§ Task instructions:
Identify each line in the listing below that contains the word "navigation", and copy those lines.

Some records:

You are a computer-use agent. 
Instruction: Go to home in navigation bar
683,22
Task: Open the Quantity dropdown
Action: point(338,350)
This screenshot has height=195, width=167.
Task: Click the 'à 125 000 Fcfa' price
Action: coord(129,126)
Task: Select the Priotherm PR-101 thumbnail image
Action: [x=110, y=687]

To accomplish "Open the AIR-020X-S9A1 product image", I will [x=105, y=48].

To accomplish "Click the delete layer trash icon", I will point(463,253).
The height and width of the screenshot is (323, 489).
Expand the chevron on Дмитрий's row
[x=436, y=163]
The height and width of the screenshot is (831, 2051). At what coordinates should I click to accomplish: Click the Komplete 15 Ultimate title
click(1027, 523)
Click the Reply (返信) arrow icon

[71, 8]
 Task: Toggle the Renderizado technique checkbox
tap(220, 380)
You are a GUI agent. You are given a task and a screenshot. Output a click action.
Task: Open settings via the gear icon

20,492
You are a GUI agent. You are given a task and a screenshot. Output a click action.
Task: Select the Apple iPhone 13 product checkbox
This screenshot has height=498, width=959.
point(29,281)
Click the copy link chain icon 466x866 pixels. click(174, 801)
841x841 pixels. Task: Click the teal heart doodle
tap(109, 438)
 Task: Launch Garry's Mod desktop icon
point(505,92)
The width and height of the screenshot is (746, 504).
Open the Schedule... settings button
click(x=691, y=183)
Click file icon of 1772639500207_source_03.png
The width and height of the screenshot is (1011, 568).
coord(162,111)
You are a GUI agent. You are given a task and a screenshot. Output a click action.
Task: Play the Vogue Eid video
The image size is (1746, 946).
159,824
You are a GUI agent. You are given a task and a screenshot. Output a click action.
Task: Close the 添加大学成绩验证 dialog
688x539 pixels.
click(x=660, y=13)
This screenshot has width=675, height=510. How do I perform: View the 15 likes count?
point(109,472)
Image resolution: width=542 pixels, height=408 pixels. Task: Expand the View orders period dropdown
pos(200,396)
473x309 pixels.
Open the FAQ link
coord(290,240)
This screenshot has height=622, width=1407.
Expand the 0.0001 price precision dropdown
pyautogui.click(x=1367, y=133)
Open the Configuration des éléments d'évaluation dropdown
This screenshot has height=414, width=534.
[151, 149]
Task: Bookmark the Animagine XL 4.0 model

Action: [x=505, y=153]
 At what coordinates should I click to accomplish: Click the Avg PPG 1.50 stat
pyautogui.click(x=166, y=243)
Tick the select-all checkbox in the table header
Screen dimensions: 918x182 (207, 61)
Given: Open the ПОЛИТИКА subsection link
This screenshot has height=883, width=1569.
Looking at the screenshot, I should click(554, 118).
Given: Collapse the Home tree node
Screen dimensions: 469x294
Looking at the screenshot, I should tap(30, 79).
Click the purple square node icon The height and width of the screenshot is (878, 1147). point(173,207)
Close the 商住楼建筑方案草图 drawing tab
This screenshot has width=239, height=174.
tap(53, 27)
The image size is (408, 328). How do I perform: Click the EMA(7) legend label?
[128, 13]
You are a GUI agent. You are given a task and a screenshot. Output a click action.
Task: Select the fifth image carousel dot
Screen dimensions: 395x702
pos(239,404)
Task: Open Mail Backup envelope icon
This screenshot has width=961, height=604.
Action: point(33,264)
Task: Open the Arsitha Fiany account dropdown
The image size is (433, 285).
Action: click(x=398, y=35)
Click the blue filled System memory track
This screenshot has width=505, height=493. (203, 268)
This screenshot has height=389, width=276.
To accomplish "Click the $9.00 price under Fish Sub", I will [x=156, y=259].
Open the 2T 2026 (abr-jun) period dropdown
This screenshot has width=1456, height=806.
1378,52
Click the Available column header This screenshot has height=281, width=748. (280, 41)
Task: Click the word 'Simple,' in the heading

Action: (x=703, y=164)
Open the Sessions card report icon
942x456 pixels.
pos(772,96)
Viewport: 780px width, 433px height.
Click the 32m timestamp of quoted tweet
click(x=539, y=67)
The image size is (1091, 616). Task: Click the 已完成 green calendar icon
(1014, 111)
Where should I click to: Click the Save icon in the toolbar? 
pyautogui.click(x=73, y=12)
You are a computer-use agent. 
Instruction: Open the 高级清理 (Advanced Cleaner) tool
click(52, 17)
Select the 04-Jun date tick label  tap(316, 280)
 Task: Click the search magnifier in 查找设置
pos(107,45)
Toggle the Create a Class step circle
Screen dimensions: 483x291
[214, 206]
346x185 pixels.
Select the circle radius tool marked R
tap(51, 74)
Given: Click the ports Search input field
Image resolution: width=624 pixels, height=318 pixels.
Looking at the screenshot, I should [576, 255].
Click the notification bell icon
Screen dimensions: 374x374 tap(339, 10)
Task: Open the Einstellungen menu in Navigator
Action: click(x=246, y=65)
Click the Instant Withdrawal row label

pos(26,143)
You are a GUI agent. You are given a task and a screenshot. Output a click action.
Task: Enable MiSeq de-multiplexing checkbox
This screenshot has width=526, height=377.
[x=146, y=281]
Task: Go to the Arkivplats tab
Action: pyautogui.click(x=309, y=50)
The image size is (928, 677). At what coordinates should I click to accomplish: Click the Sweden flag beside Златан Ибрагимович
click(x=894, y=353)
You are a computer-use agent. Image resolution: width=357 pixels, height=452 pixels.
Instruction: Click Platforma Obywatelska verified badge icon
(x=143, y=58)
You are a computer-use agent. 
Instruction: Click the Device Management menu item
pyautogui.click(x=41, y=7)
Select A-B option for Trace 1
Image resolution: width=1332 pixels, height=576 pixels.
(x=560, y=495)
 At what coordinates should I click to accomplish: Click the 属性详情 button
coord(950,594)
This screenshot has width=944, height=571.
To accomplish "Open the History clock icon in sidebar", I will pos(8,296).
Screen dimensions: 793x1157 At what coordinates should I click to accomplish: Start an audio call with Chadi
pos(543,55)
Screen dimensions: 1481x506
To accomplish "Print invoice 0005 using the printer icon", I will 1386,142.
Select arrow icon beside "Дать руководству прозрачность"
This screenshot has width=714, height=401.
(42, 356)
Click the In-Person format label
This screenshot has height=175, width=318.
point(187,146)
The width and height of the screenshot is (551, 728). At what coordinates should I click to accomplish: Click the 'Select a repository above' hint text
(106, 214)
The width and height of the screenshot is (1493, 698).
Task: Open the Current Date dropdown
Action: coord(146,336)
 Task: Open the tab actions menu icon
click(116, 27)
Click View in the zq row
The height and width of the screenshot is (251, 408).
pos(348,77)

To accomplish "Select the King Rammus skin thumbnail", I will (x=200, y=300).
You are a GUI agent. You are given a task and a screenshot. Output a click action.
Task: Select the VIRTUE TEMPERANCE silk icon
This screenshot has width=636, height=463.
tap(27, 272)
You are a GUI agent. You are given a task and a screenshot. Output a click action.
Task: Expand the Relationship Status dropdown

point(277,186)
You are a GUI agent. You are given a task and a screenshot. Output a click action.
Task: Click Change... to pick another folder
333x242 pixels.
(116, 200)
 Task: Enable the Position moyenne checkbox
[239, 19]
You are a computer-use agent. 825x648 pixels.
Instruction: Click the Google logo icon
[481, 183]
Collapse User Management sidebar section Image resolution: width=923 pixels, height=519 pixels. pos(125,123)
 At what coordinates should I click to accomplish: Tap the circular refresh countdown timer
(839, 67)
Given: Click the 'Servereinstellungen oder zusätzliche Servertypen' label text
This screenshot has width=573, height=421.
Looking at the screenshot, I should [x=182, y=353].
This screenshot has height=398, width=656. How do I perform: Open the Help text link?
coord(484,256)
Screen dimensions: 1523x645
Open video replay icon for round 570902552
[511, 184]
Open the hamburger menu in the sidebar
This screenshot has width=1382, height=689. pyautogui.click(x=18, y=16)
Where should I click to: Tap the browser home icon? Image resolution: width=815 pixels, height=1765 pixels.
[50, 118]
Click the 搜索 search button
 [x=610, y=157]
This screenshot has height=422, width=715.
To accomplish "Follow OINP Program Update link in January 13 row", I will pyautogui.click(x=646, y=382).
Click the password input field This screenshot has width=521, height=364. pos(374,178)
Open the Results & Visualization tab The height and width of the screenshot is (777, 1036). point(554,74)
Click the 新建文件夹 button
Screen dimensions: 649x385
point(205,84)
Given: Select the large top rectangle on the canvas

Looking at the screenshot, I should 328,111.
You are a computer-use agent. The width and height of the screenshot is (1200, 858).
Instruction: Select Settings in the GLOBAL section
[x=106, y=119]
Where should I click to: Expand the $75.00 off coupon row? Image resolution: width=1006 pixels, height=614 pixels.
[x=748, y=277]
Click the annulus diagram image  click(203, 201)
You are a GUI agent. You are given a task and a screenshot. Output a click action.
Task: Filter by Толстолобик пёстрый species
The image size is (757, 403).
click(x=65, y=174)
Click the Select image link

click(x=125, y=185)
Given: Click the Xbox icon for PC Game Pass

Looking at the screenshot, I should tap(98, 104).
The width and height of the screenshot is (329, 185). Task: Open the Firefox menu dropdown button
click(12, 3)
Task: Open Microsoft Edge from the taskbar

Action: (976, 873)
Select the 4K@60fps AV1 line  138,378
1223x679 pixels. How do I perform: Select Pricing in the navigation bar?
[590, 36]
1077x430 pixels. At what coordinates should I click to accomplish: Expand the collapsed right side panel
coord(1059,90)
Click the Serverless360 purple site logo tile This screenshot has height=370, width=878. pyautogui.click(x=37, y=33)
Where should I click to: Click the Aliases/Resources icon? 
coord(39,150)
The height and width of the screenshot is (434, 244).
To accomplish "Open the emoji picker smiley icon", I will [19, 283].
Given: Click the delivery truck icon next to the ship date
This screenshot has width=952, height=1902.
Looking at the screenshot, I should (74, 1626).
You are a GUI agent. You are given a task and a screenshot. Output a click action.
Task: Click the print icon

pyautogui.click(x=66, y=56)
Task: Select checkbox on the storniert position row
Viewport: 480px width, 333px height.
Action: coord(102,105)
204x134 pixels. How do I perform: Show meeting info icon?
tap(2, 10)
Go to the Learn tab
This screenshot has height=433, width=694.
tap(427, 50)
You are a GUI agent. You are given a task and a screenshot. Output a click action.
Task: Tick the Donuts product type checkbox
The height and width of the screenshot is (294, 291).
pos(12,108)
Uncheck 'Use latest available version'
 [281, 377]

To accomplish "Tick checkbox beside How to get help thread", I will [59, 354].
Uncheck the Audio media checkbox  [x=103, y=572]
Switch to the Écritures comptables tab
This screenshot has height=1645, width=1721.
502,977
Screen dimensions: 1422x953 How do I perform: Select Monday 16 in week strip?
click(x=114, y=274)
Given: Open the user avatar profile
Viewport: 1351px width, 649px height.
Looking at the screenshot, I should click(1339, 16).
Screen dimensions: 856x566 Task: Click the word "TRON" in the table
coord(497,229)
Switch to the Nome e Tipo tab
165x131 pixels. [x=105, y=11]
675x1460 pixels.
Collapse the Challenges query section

§ Answer to this exercise:
Instruction: Go to home in navigation bar
1223x679 pixels. How do I perform: Select Pricing in the navigation bar?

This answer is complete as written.